O Conselho Regional Medicina do Pará (CRM-PA) ainda não tem prazo para concluir o processo de investigação da conduta do médico Álvaro Cardoso, condenado no dia 25 de outubro de 2017 a 22 anos de reclusão pelos crimes de estupro de vulnerável e pedofilia, juntamente com Odete Fritz e Darliane dos Santos, condenadas a 14 anos de prisão, todas as penas a serem cumpridas em regime fechado.

Segundo a assessoria de imprensa do CRM-PA, o processo foi iniciado tão logo as denúncias contra o médico foram divulgadas pela imprensa, no ano passado, tramita em sigilo e não tem prazo para ser concluído.
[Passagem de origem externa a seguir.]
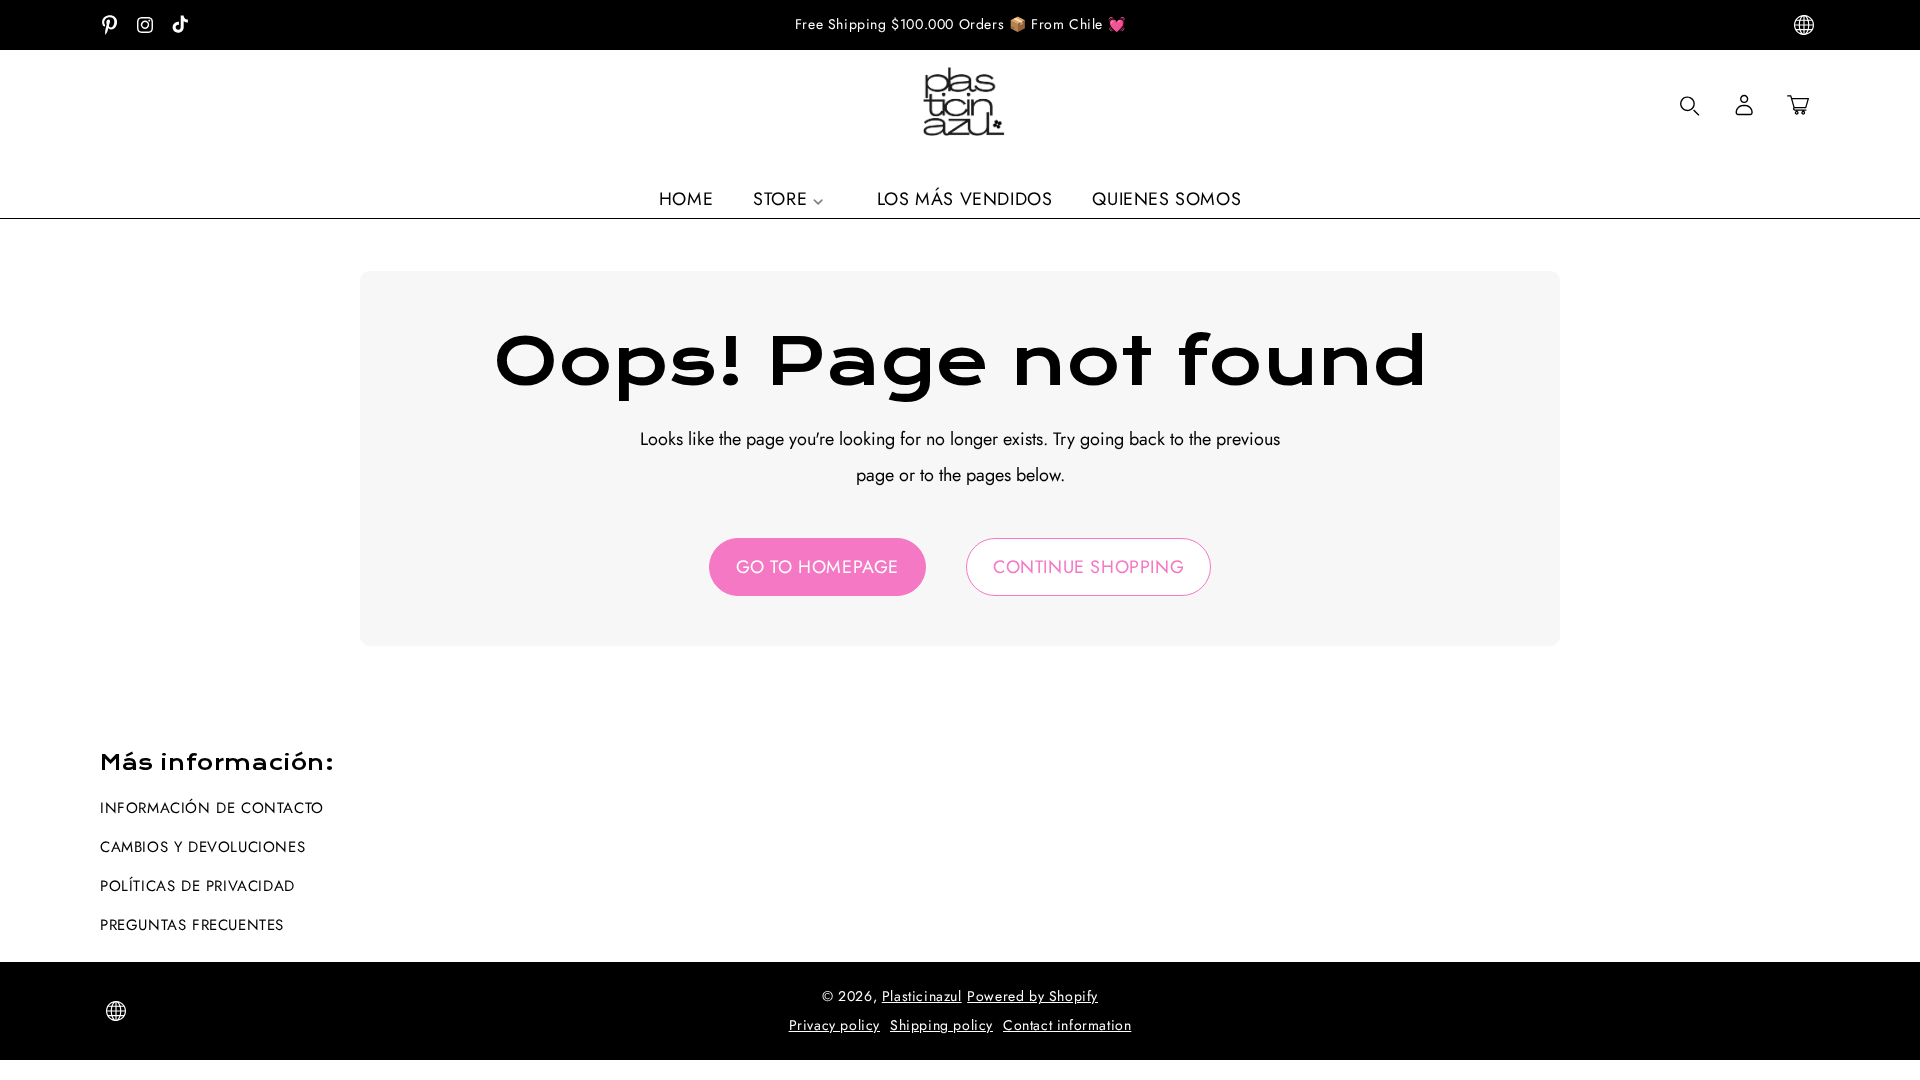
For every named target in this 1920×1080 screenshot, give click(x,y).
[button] (1798, 105)
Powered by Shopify (1032, 996)
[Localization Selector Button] (1804, 25)
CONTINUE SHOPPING (1088, 567)
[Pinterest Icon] (110, 25)
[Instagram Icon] (145, 25)
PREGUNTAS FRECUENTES (192, 925)
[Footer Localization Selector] (116, 1011)
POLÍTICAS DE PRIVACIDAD (197, 886)
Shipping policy (941, 1025)
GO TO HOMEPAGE (817, 567)
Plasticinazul (922, 996)
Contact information (1067, 1025)
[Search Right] (1690, 106)
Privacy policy (834, 1025)
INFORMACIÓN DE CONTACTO (212, 808)
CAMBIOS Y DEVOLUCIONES (202, 847)
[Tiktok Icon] (180, 25)
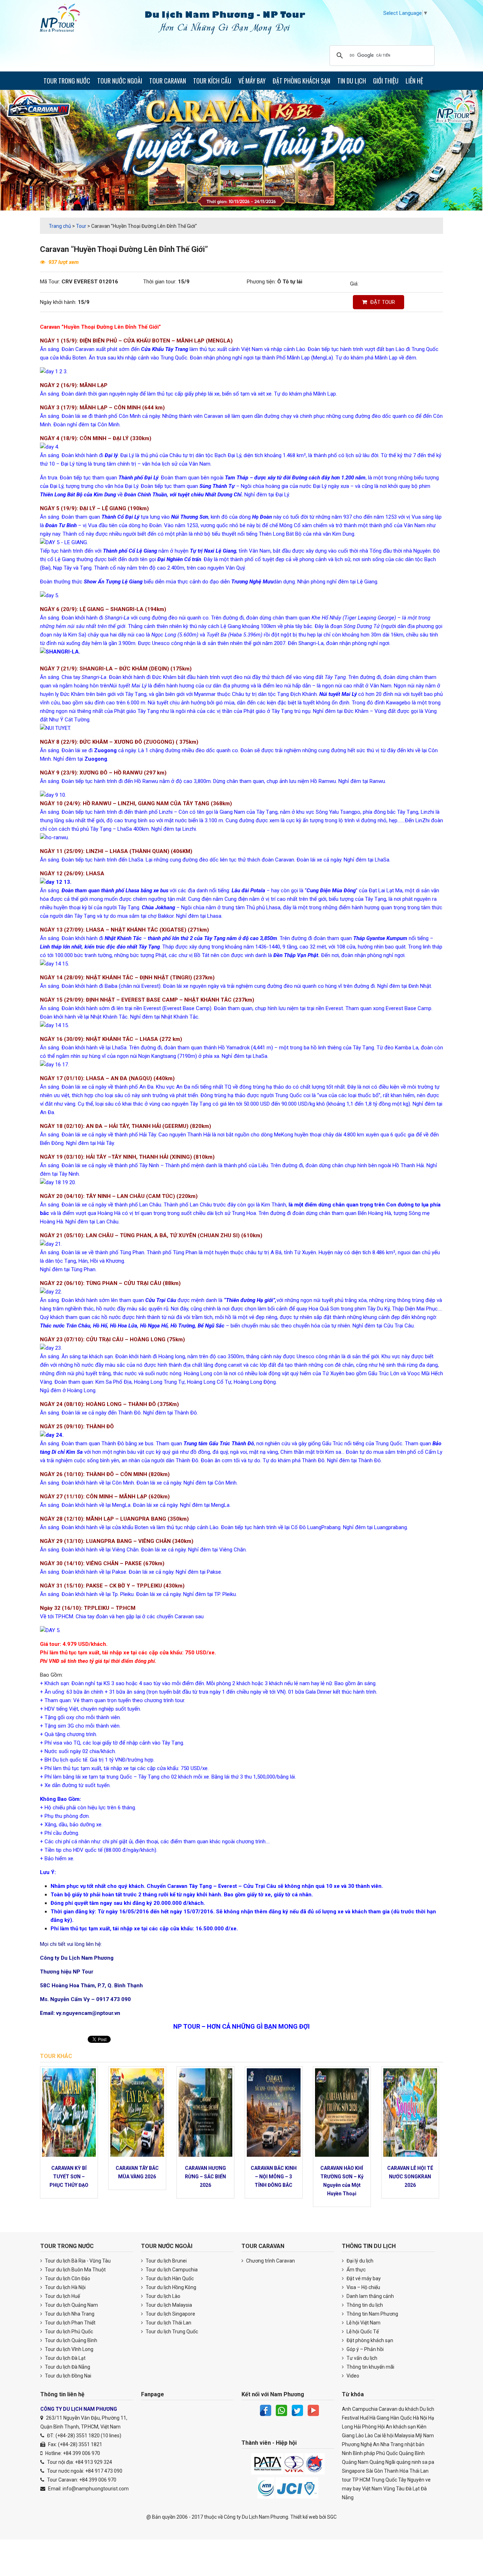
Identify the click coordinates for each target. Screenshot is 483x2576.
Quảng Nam (355, 2462)
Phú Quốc (387, 2453)
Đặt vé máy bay (363, 2278)
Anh (346, 2409)
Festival (350, 2418)
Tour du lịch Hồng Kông (170, 2287)
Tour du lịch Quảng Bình (70, 2340)
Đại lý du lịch (359, 2261)
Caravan (388, 2409)
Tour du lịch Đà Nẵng (67, 2367)
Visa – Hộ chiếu (362, 2287)
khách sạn (404, 2427)
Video (352, 2376)
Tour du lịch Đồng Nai (67, 2376)
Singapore (353, 2471)
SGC (332, 2517)
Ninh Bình (352, 2453)
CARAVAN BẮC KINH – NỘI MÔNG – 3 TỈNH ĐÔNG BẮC (274, 2176)
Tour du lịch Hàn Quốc (169, 2278)
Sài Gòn (374, 2471)
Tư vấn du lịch (361, 2358)
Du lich (427, 2409)
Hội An (385, 2427)
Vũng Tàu (394, 2488)
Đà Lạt (413, 2488)
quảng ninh (408, 2462)
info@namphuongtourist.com (96, 2488)
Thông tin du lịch (364, 2305)
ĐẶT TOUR (382, 302)
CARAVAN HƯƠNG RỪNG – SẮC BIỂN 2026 (205, 2176)
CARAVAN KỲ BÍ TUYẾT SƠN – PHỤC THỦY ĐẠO (69, 2176)
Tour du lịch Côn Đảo (67, 2278)
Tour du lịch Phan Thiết (69, 2323)
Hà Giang (379, 2418)
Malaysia (404, 2435)
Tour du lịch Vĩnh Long (68, 2349)
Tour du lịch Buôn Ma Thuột (75, 2269)
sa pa (428, 2462)
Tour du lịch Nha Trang (69, 2314)
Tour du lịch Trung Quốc (171, 2331)
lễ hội (388, 2435)
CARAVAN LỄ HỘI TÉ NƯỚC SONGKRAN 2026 (410, 2176)
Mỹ (418, 2435)
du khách (408, 2409)
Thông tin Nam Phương (371, 2314)
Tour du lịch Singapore (170, 2314)
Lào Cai (373, 2435)
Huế (364, 2418)
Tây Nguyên (411, 2480)
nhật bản (414, 2444)
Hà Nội (420, 2418)
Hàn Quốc (401, 2418)
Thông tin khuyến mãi (369, 2367)
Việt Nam (372, 2488)
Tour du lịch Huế (62, 2296)
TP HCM (361, 2480)
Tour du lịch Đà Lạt (65, 2358)
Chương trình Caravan (270, 2261)
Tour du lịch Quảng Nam (71, 2305)
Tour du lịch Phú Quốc (68, 2331)
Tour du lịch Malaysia (168, 2305)
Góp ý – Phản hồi (364, 2349)
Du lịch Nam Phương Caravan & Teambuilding (66, 19)
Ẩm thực (355, 2269)
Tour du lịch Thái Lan (168, 2323)
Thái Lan (419, 2471)
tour (346, 2480)
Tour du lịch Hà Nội (65, 2287)
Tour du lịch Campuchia (171, 2269)
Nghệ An (370, 2444)
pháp (369, 2453)
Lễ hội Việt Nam (362, 2323)
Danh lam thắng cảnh (369, 2296)
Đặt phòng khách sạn (369, 2340)
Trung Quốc (384, 2480)
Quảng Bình (412, 2453)
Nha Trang (391, 2444)
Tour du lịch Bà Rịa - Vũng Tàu (77, 2261)
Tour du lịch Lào (162, 2296)
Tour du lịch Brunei (166, 2261)
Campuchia (365, 2409)
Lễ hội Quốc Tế (362, 2331)
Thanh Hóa (396, 2471)
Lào (360, 2435)
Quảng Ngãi (382, 2462)
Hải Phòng (365, 2427)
O Portal OESTADONET não conseguiu informações sobre depoimentos de testemunhas nem sobre as peças que compõe o procedimento.

Alvaro, Odete  Darliane foram presos no dia 5 de julho deste ano, por ocasião da operação Anjo da Guarda, desencadeada pela Delegacia da Mulher, Ministério Público e Polícia Civil, que comprovou a existência de um esquema de abuso sexual de menores em Santarém.

Os menores -  uma menina de três anos e uma bebê de três meses de idade -. foram abusados sexualmente pelo médico e pelas duas mulheres, que marcavam encontro em motel usando aplicativo de celulares. O médico também colecionava filmes pornôs em seus equipamentos de informática e telefonia.

Alvaro Cardoso cumpre prisão preventiva no Centro de Recuperação do Coqueiro, em Belém, e Odete e Derliane estão na penitenciária feminina de Cucurunã, em Santarém.